**EXERCISE INSTRUCTIONS:** Swap "Siga no" for "Follow on" everywhere it occurs in the records below and keep every other character the same. Leave the pictures out of your answer.

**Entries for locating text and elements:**
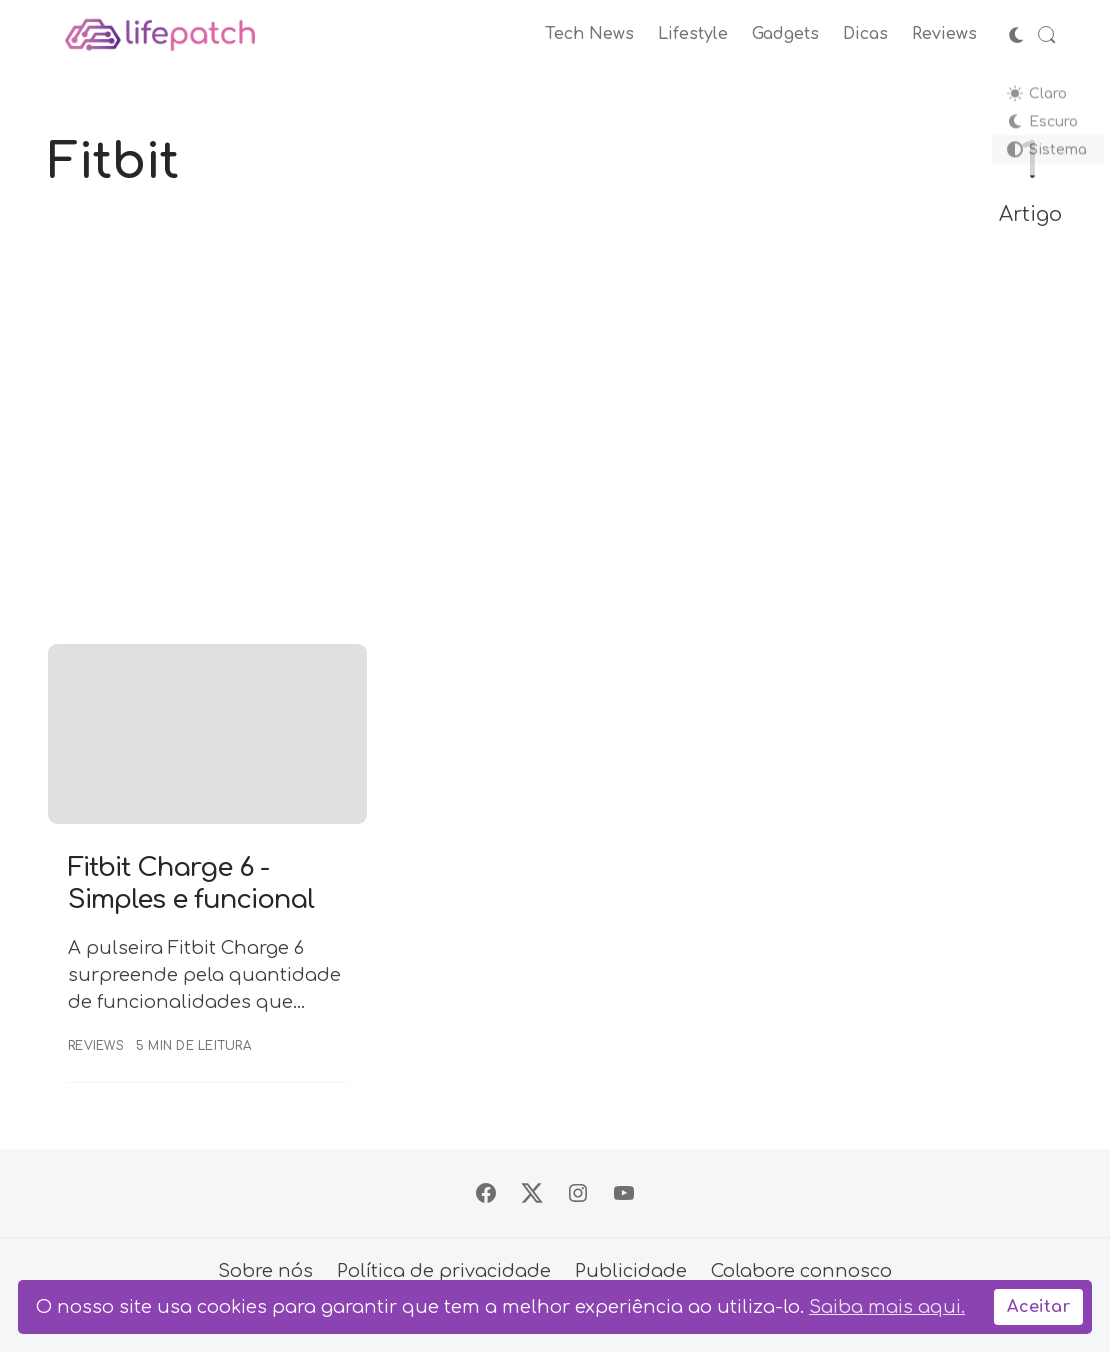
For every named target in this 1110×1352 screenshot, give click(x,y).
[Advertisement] (555, 438)
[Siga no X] (532, 1193)
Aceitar (1038, 1307)
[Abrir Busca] (1047, 35)
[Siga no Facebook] (486, 1193)
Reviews (96, 1046)
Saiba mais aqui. (887, 1307)
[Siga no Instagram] (578, 1193)
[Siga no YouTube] (624, 1193)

**REPLY:**
For every named target in this 1110×1352 screenshot, give click(x,y).
[Advertisement] (555, 438)
[Follow on X] (532, 1193)
Aceitar (1038, 1307)
[Abrir Busca] (1047, 35)
[Follow on Facebook] (486, 1193)
Reviews (96, 1046)
Saiba mais aqui. (887, 1307)
[Follow on Instagram] (578, 1193)
[Follow on YouTube] (624, 1193)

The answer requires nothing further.